Job Description
Are you ready to shape the future of medicine?
BioMed Innovations is a global leader in biotechnology, dedicated to developing breakthrough therapies that improve patient lives. We are seeking a highly analytical and detail-oriented Senior Clinical Data Manager to join our dynamic Data Operations team in Cambridge, MA. In this pivotal role, you will oversee the integrity of clinical trial data, ensuring compliance with global regulations and contributing to our mission of delivering safe and effective treatments.
Why Join Us?
- Work with cutting-edge technology in a state-of-the-art facility.
- Collaborate with cross-functional teams across the globe.
- Competitive compensation package and comprehensive benefits.
Our Commitment:
We are committed to fostering an inclusive and diverse workplace. We encourage applicants from all backgrounds to apply.
Responsibilities
- Lead Data Management Operations: Oversee the end-to-end data management lifecycle for Phase I-III clinical trials, ensuring accurate and timely data capture and submission.
- System Management: Manage and configure clinical data capture systems, including Medidata Rave and Oracle Clinical, ensuring optimal performance and user training.
- Data Integrity & Quality Assurance: Implement and monitor Data Quality Management Plans (DQMP) to ensure data integrity, consistency, and compliance with Good Clinical Practice (GCP) and ICH guidelines.
- Statistical Collaboration: Partner with biostatisticians to define edit checks, resolve queries, and perform data cleaning and validation to support statistical analysis.
- Vendor Management: Supervise external CROs and vendors, providing clear direction and monitoring deliverables to ensure alignment with project timelines.

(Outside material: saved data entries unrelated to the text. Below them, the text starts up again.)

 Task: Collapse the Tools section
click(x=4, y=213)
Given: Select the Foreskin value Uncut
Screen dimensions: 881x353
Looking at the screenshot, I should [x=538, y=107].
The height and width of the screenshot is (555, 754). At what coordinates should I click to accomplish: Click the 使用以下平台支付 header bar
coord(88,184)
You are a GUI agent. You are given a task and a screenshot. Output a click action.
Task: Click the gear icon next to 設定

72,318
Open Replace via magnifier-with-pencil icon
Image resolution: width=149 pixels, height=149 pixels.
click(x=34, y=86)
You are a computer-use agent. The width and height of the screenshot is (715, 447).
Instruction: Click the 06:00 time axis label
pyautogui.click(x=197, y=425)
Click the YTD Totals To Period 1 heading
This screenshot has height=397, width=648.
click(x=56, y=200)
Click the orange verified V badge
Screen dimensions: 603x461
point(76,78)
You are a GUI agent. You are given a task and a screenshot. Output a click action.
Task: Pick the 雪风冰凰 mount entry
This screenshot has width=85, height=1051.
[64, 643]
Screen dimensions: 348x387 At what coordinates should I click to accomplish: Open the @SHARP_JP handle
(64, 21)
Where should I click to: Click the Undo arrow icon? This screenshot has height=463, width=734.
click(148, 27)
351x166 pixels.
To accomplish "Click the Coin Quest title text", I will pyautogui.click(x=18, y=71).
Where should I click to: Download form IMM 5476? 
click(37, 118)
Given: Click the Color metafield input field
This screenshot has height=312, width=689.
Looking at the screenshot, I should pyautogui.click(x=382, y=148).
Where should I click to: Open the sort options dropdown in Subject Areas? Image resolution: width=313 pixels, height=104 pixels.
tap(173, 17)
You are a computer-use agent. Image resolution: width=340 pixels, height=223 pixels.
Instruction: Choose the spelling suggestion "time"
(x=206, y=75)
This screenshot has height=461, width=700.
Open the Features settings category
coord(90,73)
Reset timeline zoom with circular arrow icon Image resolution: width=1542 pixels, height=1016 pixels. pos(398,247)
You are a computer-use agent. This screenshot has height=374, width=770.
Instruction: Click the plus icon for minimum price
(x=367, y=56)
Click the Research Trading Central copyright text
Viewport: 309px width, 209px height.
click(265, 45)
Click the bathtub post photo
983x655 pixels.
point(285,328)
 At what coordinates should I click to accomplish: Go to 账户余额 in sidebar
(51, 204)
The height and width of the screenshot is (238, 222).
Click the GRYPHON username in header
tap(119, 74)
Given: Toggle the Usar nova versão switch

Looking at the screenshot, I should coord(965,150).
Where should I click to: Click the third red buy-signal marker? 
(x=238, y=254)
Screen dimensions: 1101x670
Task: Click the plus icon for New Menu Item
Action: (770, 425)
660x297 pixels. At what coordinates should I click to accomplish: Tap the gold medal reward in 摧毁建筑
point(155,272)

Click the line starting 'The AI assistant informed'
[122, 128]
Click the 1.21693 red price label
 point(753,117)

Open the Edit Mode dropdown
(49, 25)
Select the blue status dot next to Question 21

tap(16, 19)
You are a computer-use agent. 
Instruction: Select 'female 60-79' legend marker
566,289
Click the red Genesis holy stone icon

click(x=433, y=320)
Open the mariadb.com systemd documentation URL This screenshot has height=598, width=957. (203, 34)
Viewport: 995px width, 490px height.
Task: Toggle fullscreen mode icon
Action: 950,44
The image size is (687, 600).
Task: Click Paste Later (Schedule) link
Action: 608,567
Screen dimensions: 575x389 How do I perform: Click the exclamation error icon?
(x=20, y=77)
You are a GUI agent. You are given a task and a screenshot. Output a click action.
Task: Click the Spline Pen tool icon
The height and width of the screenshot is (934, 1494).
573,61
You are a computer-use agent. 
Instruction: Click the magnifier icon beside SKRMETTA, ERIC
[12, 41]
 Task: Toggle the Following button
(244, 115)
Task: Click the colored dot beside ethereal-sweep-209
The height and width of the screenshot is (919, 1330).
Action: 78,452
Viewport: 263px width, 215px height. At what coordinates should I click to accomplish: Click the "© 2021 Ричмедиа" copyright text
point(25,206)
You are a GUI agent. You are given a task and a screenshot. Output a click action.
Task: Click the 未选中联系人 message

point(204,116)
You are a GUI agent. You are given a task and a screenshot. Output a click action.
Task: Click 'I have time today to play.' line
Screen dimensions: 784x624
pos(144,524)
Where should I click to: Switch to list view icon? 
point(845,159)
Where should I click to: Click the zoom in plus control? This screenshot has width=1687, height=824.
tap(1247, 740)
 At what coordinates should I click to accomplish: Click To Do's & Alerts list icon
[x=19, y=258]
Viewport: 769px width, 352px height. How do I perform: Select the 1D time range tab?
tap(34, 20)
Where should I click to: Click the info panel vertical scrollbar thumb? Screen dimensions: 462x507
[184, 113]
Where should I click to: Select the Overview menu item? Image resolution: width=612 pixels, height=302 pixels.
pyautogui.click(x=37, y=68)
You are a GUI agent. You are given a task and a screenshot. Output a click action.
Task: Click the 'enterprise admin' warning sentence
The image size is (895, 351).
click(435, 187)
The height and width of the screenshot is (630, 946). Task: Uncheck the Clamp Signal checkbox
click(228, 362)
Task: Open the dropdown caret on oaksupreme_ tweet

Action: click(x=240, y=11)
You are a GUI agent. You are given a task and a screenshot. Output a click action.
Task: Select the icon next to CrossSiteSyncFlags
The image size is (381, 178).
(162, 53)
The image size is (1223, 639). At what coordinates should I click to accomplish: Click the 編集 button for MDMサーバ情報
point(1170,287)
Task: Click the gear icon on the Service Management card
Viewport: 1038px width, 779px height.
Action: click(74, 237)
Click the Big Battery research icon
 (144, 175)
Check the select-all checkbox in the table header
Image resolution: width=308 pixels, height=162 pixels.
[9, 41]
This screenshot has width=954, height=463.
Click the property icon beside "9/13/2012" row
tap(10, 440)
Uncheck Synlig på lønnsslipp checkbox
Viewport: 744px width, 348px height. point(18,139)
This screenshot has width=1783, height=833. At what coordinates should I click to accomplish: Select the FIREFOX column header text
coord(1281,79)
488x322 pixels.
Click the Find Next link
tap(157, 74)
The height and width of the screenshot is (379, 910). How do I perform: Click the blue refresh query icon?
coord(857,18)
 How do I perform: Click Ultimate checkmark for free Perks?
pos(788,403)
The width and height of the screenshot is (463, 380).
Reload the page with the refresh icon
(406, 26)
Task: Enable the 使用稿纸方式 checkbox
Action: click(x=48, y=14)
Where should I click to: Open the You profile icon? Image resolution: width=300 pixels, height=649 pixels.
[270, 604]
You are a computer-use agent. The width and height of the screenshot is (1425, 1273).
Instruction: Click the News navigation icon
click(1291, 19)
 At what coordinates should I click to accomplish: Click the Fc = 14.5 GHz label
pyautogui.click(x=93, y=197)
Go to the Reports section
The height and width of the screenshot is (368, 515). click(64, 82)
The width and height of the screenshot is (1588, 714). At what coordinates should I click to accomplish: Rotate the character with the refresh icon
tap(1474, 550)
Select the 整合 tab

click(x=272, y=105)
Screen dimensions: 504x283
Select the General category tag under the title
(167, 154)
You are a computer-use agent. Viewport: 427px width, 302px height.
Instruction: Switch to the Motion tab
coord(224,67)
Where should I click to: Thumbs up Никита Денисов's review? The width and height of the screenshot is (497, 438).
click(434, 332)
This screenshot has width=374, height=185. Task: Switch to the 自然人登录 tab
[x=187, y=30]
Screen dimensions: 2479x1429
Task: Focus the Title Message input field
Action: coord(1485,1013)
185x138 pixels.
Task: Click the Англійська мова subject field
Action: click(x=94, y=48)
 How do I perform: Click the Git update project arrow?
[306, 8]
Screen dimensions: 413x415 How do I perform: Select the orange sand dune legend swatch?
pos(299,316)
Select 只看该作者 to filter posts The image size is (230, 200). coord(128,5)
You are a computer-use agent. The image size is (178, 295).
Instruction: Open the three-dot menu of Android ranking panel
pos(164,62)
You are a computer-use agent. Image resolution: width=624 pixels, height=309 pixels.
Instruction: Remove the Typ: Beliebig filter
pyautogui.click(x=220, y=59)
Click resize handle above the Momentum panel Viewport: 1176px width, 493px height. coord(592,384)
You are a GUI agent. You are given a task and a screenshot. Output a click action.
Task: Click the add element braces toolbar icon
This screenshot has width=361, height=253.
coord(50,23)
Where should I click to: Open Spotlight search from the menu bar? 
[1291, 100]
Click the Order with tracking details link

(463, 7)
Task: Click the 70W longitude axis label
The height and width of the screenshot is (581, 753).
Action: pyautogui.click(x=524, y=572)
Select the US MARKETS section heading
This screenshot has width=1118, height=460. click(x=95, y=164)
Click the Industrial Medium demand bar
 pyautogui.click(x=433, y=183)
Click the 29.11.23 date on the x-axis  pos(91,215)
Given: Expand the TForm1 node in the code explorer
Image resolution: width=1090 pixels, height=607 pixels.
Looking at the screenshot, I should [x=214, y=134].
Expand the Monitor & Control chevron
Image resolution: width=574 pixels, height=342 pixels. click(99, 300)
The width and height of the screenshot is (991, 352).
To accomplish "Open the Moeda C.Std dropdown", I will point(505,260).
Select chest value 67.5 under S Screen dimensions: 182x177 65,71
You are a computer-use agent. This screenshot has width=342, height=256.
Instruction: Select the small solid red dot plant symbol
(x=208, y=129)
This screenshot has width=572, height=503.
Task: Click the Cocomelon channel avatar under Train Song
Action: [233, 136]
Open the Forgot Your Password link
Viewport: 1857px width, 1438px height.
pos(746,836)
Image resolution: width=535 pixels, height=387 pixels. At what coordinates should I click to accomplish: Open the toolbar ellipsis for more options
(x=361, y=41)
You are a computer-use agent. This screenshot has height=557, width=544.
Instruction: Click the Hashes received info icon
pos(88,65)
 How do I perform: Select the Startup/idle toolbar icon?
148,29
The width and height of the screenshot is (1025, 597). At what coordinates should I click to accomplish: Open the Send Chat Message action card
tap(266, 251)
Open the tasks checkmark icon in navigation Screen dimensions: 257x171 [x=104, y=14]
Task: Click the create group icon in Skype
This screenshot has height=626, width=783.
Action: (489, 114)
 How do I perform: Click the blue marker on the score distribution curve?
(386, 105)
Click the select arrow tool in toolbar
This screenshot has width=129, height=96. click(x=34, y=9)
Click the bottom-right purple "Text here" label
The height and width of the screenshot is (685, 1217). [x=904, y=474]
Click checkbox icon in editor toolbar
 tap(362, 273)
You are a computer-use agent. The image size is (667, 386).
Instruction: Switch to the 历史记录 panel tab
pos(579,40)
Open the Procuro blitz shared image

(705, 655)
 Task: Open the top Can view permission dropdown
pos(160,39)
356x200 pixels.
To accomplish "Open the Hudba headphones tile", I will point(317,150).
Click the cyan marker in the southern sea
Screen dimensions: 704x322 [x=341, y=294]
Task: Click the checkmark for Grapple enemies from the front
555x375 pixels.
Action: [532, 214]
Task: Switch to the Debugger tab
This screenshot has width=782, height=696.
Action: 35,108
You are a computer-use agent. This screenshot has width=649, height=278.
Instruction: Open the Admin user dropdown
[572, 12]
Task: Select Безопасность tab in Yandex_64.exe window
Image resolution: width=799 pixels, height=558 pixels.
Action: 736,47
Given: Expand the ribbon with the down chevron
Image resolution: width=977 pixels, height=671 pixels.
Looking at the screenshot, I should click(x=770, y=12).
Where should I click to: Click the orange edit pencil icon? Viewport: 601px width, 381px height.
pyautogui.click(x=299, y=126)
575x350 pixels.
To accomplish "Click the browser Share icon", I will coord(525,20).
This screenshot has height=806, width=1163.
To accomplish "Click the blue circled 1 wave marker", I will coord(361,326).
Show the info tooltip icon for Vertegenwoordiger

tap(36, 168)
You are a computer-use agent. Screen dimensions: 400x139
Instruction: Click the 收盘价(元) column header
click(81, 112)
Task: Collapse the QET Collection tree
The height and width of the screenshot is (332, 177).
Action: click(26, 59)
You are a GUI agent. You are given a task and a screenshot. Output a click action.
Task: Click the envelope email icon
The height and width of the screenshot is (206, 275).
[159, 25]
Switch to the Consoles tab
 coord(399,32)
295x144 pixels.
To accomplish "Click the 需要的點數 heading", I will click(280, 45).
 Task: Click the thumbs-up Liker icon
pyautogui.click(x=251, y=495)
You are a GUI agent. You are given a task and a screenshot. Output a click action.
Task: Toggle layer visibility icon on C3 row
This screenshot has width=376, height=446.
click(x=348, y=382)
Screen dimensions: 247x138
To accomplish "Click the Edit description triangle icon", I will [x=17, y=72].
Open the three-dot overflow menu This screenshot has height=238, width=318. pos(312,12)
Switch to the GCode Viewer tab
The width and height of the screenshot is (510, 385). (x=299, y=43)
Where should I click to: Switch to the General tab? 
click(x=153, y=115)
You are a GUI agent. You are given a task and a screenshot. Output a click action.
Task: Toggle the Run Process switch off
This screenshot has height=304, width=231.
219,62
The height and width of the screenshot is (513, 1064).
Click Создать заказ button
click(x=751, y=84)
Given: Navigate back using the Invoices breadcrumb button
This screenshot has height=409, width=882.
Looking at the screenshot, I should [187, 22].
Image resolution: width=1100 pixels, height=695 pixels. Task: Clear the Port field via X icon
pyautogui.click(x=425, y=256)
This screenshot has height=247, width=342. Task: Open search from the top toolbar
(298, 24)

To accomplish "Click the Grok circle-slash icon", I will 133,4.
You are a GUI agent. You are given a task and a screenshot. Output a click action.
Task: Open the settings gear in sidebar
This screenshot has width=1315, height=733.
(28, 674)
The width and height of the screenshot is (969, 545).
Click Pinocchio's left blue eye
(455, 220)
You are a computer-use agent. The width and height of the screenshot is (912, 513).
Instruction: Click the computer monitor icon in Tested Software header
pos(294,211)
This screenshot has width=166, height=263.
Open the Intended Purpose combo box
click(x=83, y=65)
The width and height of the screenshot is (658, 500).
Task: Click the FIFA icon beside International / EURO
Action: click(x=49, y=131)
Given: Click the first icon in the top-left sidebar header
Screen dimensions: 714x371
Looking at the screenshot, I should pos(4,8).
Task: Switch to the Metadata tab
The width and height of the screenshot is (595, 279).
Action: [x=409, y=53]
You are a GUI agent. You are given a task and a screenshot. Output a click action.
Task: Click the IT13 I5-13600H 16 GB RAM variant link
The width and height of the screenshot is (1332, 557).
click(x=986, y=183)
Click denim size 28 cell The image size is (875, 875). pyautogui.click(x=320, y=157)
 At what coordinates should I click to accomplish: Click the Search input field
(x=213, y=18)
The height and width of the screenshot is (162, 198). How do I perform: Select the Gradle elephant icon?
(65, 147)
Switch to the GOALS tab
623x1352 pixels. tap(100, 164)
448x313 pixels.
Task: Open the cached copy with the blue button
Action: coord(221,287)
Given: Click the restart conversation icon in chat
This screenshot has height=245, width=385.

- Documentation: Maintain comprehensive documentation of data management processes, change requests, and resolution of data issues.
Qualifications
- Education: Bachelor’s degree in Bioinformatics, Statistics, Life Sciences, or a related field; Master’s degree is preferred.
- Experience: Minimum of 5+ years of experience in Clinical Data Management, including at least 2 years in a leadership or senior capacity.
- Technical Skills: Proficiency in Clinical Data Management systems (e.g., Rave, Rhapsody) and programming languages such as SAS, R, or SQL.
- Regulatory Knowledge: Deep understanding of GCP, FDA 21 CFR Part 11, and EMA guidelines regarding electronic data capture.
- Soft Skills: Excellent communication skills, ability to influence cross-functional teams, and strong problem-solving abilities under tight deadlines.